I hope Dr Ellie works wonders for you. I’m moving to Somerset in the new year, so maybe I’ll look her up too. Good luck!
I don’t think I would be happy either, very disappointing when we are relying on the expertise of others! I also have mild psoriasis, and my bloods are fine. Like you, deterioration with my feet happened quickly. My rheumatologist said I “clearly had psoriatic arthritis” - meds are working nicely for me.
Very sensible to get another opinion, and hope that goes well.
When your in the UK & you are referred to Rheumatology via the NHS then your basically getting slotted in with the Dr who has a space. It’s pot luck as to whether you end up with a really good one or not. I know from my own career (as we all do) that some of our colleagues are better than others (shall we say). It’s so nerve wracking before you meet them. Will they be approachable easy to talk too & more importantly sympathetic to how I feel both physically & mentally. This thing is challenging on both counts so even following diagnosis you need to be able to offload to them. Thus Poo saying that this lady (apart from being excellent & we all want that) is very human. That’s so important I think
Feet are a bugger & I have had OA in mine. I had to undergo toe fusion for it this summer. That was just a challenge to get over but agony before the op. I have PsA in my feet as well. They swell on the underside (not toes) & that feels completely different from the OA. That felt like toothache in the bone. The PsA is burning nerve pain OA & PsA are in fact two completely different types of pain.
I have lucked out with my Rheumatologist because he’s really good and very kind. That was really just luck & the clinic I was placed in but my diagnosis appointment was totally horrible, I wasn’t sure I was ever going back to see him because he wasn’t that nice to me that day TBH. We have developed a much better therapeutic relationship since then & with this type of chronic decease (they treat the whole person not just the condition) that is so important. Hopefully you have found that now. I don’t present wiith the skin Psoriasis and never ever have. Some of my family do.
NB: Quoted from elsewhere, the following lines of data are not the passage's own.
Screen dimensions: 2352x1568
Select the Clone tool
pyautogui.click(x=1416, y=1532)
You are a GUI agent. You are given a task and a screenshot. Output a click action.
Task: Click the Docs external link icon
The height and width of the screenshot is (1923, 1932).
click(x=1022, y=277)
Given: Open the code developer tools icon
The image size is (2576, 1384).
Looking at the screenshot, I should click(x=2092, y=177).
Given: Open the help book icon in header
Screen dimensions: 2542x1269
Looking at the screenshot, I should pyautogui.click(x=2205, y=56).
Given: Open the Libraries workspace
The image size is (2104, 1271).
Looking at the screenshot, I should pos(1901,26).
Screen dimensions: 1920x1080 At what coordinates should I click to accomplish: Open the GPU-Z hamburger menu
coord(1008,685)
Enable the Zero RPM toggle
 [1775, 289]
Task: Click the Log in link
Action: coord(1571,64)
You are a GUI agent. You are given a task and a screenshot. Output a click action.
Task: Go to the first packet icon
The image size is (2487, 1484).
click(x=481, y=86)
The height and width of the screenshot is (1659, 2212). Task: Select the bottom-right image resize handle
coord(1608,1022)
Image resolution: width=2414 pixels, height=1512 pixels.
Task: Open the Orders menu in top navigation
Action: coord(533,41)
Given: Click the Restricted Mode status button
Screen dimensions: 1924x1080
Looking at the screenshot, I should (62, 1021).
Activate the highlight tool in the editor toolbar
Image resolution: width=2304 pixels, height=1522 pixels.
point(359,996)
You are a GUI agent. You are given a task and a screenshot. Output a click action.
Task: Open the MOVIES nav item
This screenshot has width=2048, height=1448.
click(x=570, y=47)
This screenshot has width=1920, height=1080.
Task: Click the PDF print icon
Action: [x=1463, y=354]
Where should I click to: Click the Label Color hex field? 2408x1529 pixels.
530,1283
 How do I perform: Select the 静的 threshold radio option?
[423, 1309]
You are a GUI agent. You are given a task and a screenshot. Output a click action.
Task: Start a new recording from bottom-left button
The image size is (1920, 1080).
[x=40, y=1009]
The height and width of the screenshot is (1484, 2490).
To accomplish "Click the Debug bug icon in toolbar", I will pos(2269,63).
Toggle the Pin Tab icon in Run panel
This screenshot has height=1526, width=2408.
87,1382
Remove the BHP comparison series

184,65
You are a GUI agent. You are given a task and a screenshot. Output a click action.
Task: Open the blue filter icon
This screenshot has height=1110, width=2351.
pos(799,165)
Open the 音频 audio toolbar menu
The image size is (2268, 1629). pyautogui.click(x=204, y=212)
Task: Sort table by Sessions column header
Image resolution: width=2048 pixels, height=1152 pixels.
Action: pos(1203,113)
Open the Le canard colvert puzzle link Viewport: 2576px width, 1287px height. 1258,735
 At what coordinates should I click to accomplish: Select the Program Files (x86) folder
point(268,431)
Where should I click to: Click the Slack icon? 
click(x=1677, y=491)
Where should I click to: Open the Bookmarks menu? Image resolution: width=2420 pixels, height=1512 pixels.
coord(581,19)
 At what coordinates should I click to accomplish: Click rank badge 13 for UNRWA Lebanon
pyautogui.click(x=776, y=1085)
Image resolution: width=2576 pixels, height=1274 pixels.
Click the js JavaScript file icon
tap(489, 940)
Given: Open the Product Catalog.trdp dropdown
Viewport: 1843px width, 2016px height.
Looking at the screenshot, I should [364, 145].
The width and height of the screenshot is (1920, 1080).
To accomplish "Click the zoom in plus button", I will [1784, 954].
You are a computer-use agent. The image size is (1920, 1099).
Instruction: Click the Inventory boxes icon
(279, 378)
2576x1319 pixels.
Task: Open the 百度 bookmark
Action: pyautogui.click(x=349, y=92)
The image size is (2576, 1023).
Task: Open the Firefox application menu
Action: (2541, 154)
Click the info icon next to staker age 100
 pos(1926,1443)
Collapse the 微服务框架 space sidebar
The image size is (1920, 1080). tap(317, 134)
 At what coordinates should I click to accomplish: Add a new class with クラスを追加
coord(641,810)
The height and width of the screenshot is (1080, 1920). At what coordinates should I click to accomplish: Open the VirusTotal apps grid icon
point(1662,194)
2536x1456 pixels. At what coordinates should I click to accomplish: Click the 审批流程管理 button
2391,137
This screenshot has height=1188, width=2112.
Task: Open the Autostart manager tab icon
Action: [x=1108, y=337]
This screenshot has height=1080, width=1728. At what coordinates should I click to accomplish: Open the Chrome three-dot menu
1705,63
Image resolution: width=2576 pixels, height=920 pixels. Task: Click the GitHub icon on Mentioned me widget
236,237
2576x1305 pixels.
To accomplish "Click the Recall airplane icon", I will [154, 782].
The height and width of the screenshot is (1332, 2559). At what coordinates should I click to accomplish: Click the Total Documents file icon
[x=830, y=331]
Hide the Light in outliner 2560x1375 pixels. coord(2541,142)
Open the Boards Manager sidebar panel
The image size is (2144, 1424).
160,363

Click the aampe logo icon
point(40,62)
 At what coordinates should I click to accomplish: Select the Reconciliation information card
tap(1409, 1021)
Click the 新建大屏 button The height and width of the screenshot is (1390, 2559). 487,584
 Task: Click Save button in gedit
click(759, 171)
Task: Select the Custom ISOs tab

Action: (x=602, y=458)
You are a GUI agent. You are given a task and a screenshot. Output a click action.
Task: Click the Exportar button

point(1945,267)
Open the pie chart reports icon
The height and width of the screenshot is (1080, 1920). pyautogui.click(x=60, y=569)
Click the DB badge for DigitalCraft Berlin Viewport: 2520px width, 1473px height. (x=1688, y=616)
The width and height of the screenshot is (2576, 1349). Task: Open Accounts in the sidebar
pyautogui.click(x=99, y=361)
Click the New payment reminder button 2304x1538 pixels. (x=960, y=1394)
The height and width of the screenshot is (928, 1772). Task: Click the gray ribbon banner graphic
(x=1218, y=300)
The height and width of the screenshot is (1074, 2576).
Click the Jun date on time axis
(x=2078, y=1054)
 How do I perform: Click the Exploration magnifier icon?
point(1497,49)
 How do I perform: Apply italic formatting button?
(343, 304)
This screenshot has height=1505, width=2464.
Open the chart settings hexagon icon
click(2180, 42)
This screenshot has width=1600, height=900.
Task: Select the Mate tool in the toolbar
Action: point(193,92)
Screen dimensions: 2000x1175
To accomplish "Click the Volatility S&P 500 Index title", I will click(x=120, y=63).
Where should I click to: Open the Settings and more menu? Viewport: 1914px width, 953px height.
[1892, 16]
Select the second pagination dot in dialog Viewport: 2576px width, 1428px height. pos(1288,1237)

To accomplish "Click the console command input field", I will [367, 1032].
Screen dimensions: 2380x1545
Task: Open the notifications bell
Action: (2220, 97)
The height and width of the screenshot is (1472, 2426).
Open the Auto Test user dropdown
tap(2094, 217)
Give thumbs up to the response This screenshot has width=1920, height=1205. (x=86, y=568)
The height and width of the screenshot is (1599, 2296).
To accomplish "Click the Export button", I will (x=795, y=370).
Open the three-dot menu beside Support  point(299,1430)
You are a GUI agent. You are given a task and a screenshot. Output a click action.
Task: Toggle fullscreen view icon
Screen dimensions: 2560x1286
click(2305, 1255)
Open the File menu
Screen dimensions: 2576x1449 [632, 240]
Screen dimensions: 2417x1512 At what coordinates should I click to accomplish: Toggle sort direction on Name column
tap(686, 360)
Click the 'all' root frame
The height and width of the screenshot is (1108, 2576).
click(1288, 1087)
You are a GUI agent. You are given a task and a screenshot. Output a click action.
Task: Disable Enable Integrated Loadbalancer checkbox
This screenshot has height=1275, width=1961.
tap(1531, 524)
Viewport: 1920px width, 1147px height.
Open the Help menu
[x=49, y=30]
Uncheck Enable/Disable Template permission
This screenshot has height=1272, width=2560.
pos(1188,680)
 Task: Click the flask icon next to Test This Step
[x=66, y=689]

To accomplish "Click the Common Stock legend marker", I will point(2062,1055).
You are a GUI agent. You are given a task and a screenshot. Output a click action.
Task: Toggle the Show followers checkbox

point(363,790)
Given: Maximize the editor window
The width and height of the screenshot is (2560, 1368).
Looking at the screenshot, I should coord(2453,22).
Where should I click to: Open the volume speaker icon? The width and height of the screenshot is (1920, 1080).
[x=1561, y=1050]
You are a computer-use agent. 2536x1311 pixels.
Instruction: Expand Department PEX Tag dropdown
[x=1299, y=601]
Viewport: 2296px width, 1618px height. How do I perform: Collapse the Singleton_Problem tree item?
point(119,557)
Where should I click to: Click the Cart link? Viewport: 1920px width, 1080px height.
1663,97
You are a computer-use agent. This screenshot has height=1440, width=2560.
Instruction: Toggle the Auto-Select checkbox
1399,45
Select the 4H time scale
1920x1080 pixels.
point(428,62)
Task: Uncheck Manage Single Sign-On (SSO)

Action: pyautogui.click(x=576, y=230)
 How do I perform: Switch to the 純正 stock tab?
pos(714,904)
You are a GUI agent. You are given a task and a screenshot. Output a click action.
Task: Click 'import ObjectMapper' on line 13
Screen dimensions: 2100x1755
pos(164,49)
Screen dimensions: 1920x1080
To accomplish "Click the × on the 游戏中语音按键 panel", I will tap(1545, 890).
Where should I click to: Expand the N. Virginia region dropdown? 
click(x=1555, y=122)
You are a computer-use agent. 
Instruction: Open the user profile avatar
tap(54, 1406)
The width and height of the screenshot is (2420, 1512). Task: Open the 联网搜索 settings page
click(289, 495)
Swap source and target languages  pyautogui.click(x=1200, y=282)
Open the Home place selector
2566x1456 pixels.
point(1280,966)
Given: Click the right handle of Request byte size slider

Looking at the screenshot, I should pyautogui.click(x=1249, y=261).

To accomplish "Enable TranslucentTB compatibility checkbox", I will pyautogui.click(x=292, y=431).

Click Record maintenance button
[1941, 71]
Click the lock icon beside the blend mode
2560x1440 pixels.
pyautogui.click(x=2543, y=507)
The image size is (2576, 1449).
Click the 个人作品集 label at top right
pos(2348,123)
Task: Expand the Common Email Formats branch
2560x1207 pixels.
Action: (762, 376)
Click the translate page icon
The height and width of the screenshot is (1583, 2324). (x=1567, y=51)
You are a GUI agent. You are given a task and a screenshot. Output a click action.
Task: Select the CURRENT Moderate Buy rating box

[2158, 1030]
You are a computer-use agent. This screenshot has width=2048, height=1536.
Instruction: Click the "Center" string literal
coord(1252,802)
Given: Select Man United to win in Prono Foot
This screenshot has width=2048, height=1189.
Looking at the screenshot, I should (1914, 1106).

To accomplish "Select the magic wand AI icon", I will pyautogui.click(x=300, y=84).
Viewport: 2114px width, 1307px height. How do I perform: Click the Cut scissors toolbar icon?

So as you know I have an appointment with Dr Ellie which I’ve left until January because of work commitments, but her office asked for a GP referral which I suppose is quite normal. So I went to see my GP to ask for the letter- new GP as my own has left the practice. He asked me why I thought my symptoms were indicative of PsA. I said, errr… arthritis + psoriasis… He said there was nothing in what had been seen in my joints so far that suggested anything other than OA. Is he right? If nothing shows up on blood tests, how do I know whether I have PsA or am just super unlucky with OA developing in multiple joints? Or is there some reason why GPs in the UK do not want to talk about PsA with patients? He, just like the rheumatologist, was not the least bit interested in the psoriasis part and didn’t even ask to look at it.